Carefully strolling around the prison halls, fearing the next torture scene that would be materialized with wax figures, the visit instills within you a certain negativity towards Japan, even if you haven’t grown up taking courses in Contemporary Korean History like myself. And it is all very heart-breaking, to imagine the inhumane hardships many of these men and women had to go through before they could fully blossom into their youth. I have no doubt that the Korean youth should remember their sacrifices and what they did to allow this youth to enjoy life in an independent country today.
However, it is just as important, I believe, to remember that this is the very prison where numerous other young men and women were killed and tortured, many years later, in the 1980s by the very Korean government, and not the Japanese empire, that tried to crush the democratization efforts.
And to me, there is no bigger tragedy than to see the overlapping of these two different portions of history in one single space.
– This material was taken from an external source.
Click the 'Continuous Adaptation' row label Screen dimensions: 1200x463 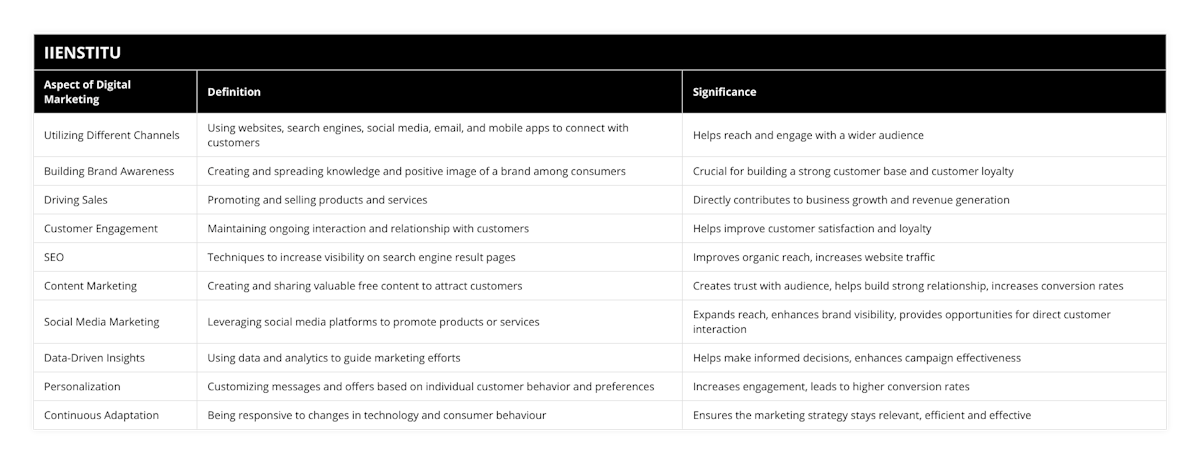[102, 415]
While the museum seemed to try its best to focus on the early years, I could not help but feel that if indeed, souls existed and lingered on, how sad and devastated the lost lives between 1910 and 1945 would have felt looking down on what went on in the 1980s.
It is easy to point to an outsider (in this case, Japan) and blame everything that went wrong on that particular ‘outsider’. It is less easy and much less pleasant to do so with the ‘enemy within’; and so we often let it go and brush it under the table so that we can all forget about it and pretend to live happily ever after as ‘one people’. Yet no country can truly find peace and stability, or even equality, if it doesn’t look back on itself and clearly assesses the wrongs one group of people did to another as a nation.
Especially in times like today in Korea, where democracy took a huge leap back by electing Ms. Park as president (I think) and by dismissing clear proofs that the National Intelligence Agency interfered in what was supposed to be fair elections, I do wonder what history indeed means to Korea and Koreans. History is not something you can ‘stare at’ in museums. History and its mistakes are there so that you may step into the future with ‘better’, for the lack of a better word, or ‘improved’ concepts and ideas. So that you may provide a ‘better’ world for the generations to come. So that you may not make the same mistakes and bring the country back to point zero.
As much as I have more to complain and dislike about Korea than the opposite, it just pains me to witness that history has apparently no value whatsoever to many Koreans today.